[Start of Data shown]
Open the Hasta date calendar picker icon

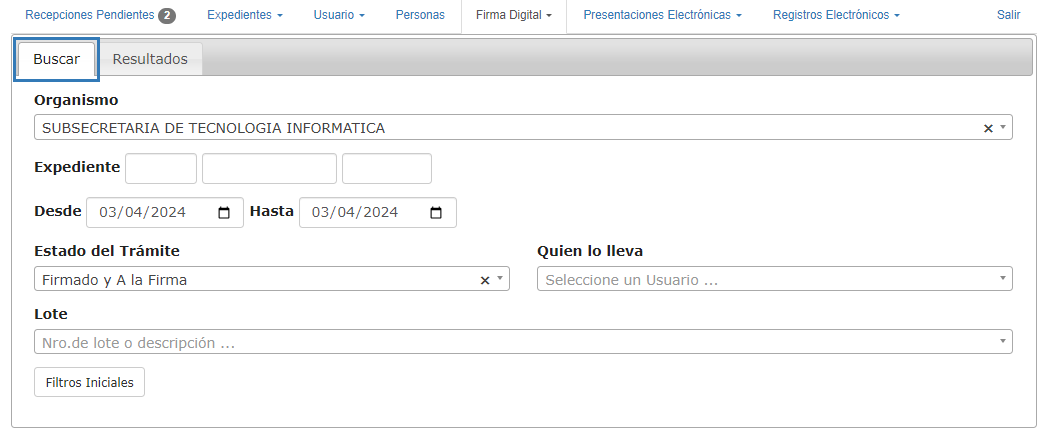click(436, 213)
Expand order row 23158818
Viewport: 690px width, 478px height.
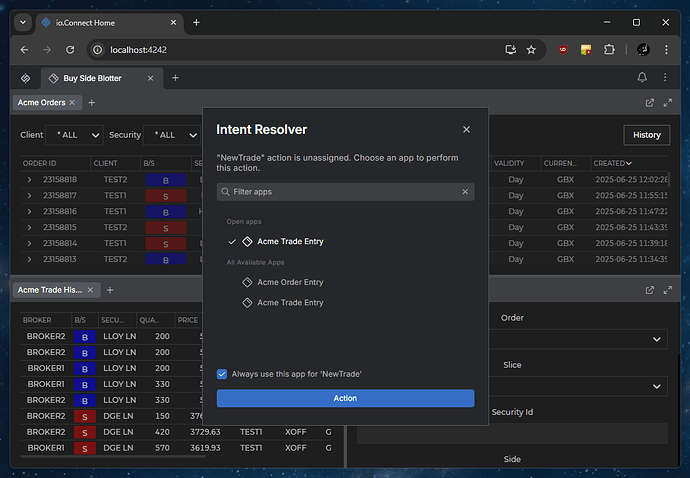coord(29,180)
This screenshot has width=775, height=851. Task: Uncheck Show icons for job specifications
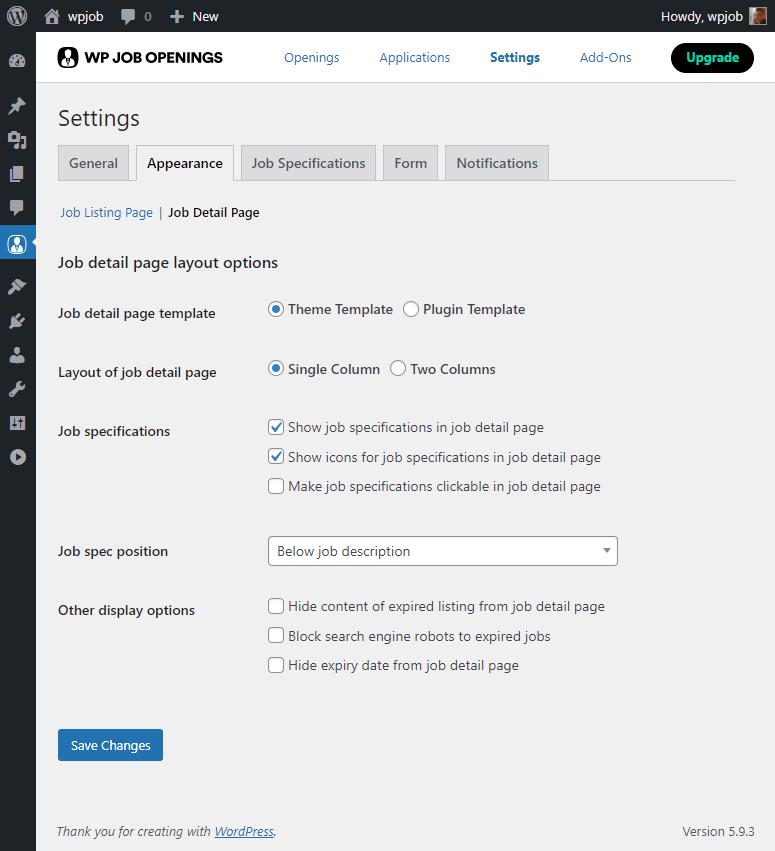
[End of Data shown]
• **Exercise objective**: Arrange every line of the listing above as a numbered list, skipping the blank lines and omitting the pictures.

• **Answer in full**:
1. Open the Hasta date calendar picker icon
2. click(436, 213)
3. Expand order row 23158818
4. Viewport: 690px width, 478px height.
5. coord(29,180)
6. This screenshot has width=775, height=851. Task: Uncheck Show icons for job specifications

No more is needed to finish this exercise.